Chronique | La mode est la promesse que quelque chose d’autre est possible

Coup de cœur ou coup de gueule? Nos journalistes dissèquent quelques faits interpellants de l’actu lifestyle. Ici, Anne-Françoise Moyson, notre journalise mode revient sur les défilés de mode, véritables instants suspendus qui nous filent des frissons.

Ça se passe sur le parvis du Palais de Tokyo, à Paris, côté Seine. On est en mode Fashion Week, fin septembre 2024. Sur les toits, de chaque côté des escaliers forcément majestueux, trois silhouettes encapées de noir se découpent sur le ciel miraculeusement purifié par la pluie. Lentement, d’un geste large et solennel, elles jettent des pétales de roses virginales qui s’en vont au gré du vent et se posent sans bruit sur le sol de marbre. Une rangée de vasques ébène laisse échapper des volutes de fumée blanche. Dans ce décor hollywoodien, s’avance au ralenti une procession fantasmagorique. Des créatures vêtues de noir, chaussées de même, marchent en groupe, en grappes de 20, de 4, et parfois solitaires, qui ne disent rien d’autre que la puissance du collectif. 

Ce sont les vestales de Rick Owens, sa tribu de weirdos & freaks, sa famille ouverte à tous.tes, surtout à l’étrangeté, qui est étrange au premier abord seulement et n’est en réalité que le sceau de la créativité. Le prélude de Tristan und Isolde de Wagner par le Wiener Staatsoper Orchestra emporte tout. L’émotion affleure, elle va même jusqu’à vous submerger, on n’est pas la seule à le vivre ainsi, elle se lit sur les visages de cette assemblée d’habitude blasée qui court les défilés.  

Rick Owens est un designer qui compte et qui n’aime pas faire les choses comme tout le monde, il le prouve depuis ses débuts, voilà trente ans exactement. Il a un jour évoqué l’idée que la mode avait quelque chose à voir avec la pureté, la sincérité et l’envie de «se créer un cocon où l’on se sent protégé». A 62 ans, il n’a pas bâillonné l’enfant qu’il fut, si différent des autres qu’ils le lui firent payer à grand renfort de bizutage… 

Faire passer un message (et des émotions)

Alors, quand il a un message à délivrer, il choisit de présenter un défilé-profession de foi. Soit seize minutes de show en plein air; une collection printemps-été 25 qui défie l’apesanteur et mixe tant de savoir-faire; une troupe de 200 mannequins, composée d’étudiants d’écoles de mode et de leurs professeurs, d’amis de la maison, de membres de l’équipe et d’artistes non formatés qui embrassent généreusement leur esthétique.

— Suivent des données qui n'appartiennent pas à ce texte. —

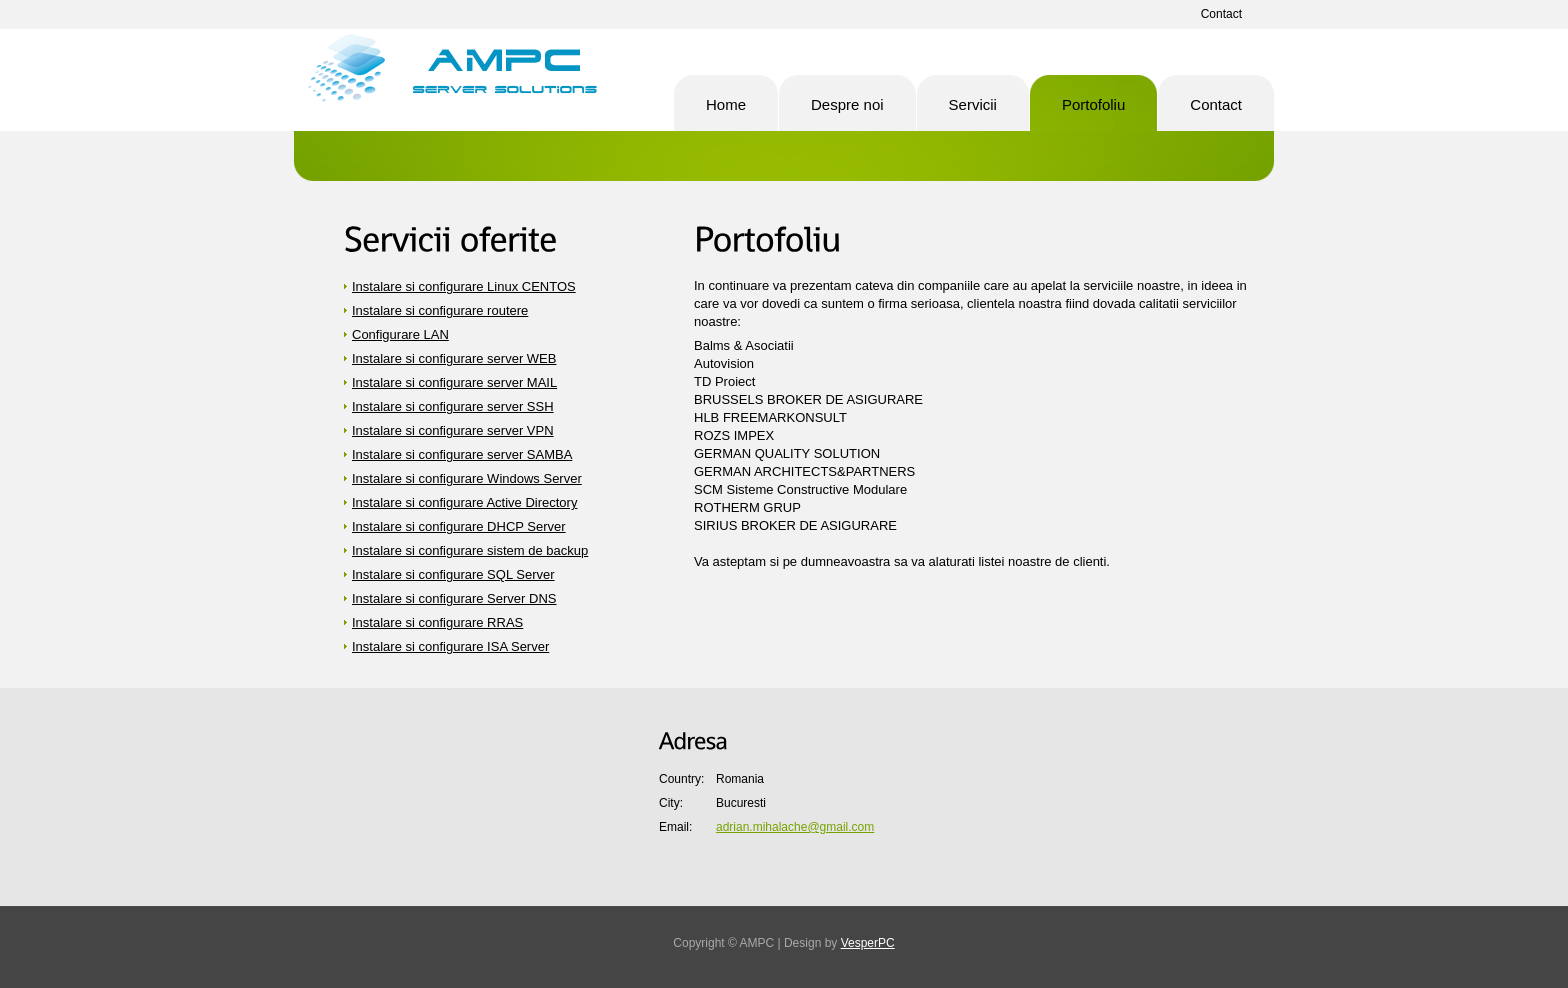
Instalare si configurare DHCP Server (459, 526)
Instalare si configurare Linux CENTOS (464, 286)
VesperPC (868, 943)
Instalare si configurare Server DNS (454, 598)
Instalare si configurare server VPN (453, 430)
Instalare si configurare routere (440, 310)
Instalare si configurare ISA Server (450, 646)
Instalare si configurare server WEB (454, 358)
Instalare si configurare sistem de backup (470, 550)
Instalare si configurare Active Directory (464, 502)
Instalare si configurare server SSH (453, 406)
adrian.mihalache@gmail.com (795, 827)
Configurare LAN (400, 334)
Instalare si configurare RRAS (437, 622)
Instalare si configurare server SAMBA (462, 454)
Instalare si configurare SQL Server (453, 574)
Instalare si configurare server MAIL (454, 382)
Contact (1221, 14)
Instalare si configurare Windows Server (467, 478)
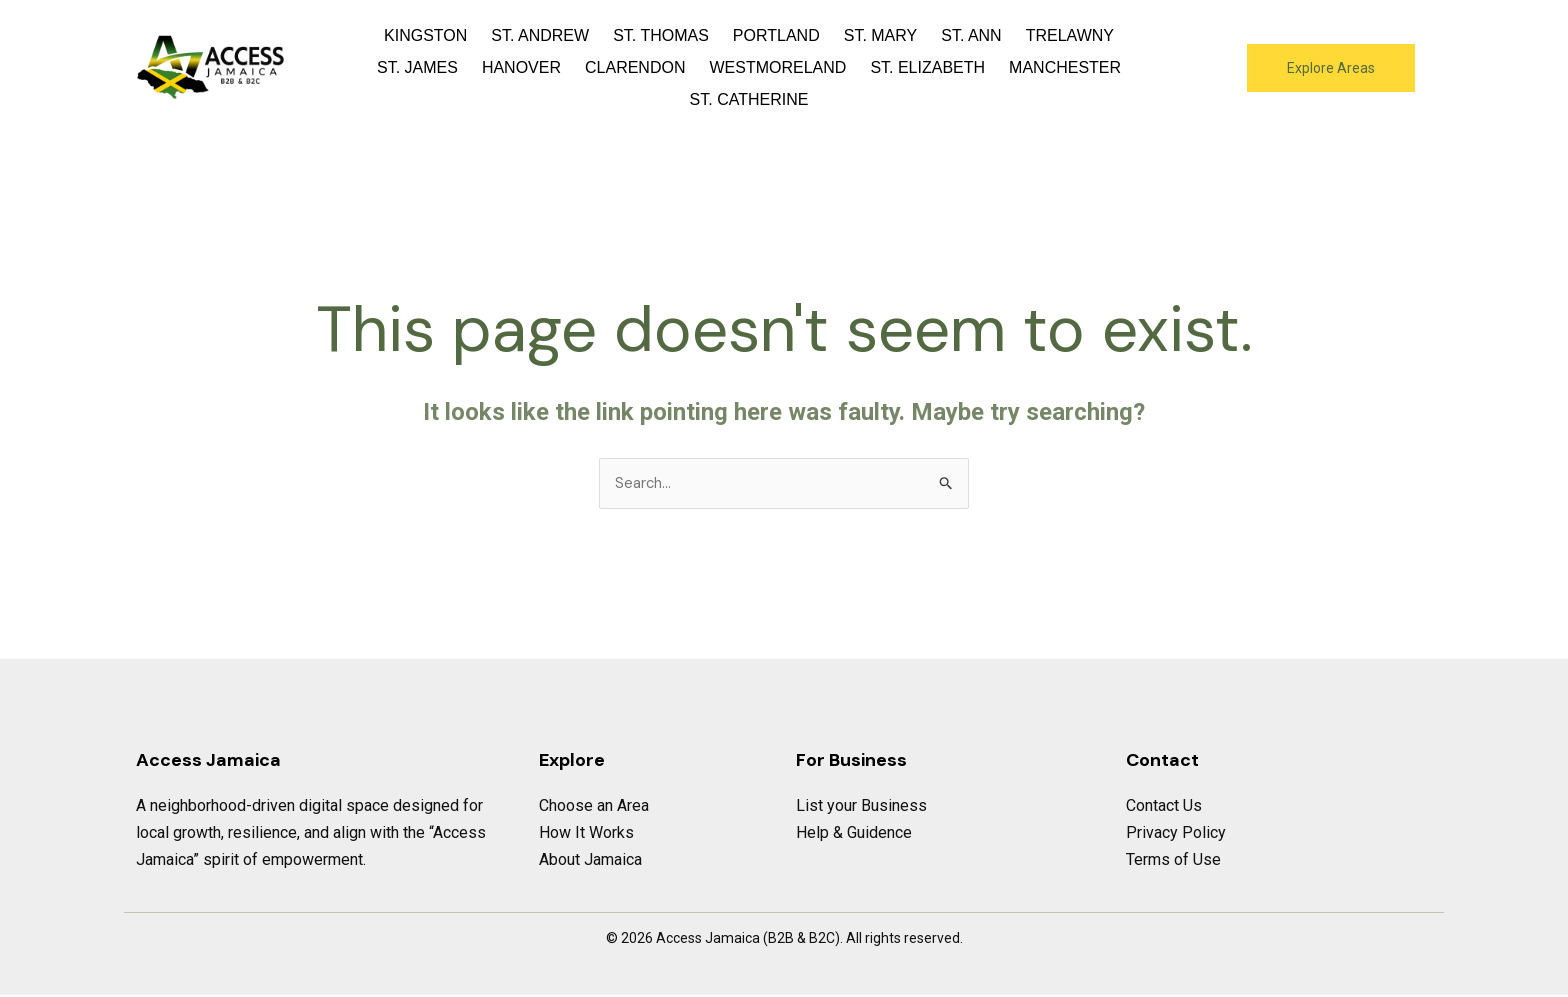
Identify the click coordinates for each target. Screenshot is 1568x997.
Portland (776, 35)
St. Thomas (661, 35)
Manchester (1065, 67)
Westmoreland (777, 67)
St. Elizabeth (927, 67)
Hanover (521, 67)
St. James (417, 67)
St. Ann (971, 35)
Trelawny (1070, 35)
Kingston (425, 35)
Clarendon (635, 67)
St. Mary (881, 35)
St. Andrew (540, 35)
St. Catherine (749, 99)
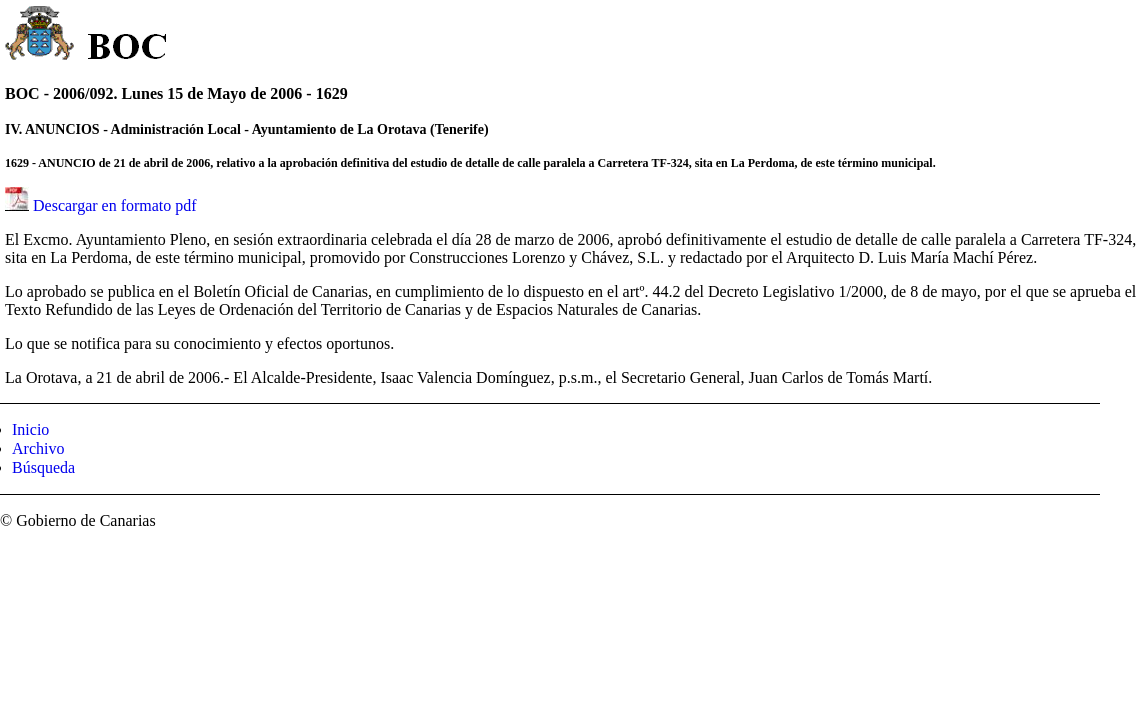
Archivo (38, 448)
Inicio (30, 429)
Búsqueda (43, 467)
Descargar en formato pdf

Rick Owens a ainsi convoqué son «armée d’amour», qui brille par sa totale disparité des corps, des peaux, des volumes, des canons de beauté. Avec une puissance magnétique, elle rassemble cependant les différences et embrasse les points communs, c’est le vœu du créateur qui entend «exprimer des sentiments d’unité et de confiance mutuelle en un moment où l’intolérance est à son paroxysme». Il dit que la mode est «la promesse que quelque chose d’autre est possible». Et on a envie de le croire. Et de venir grossir les rangs de cette armée du salut, ne fût-ce le temps d’un défilé qui file des frissons. Seize minutes de mode-manifeste peuvent parfois porter en elles des ferments d’espoir et de paix.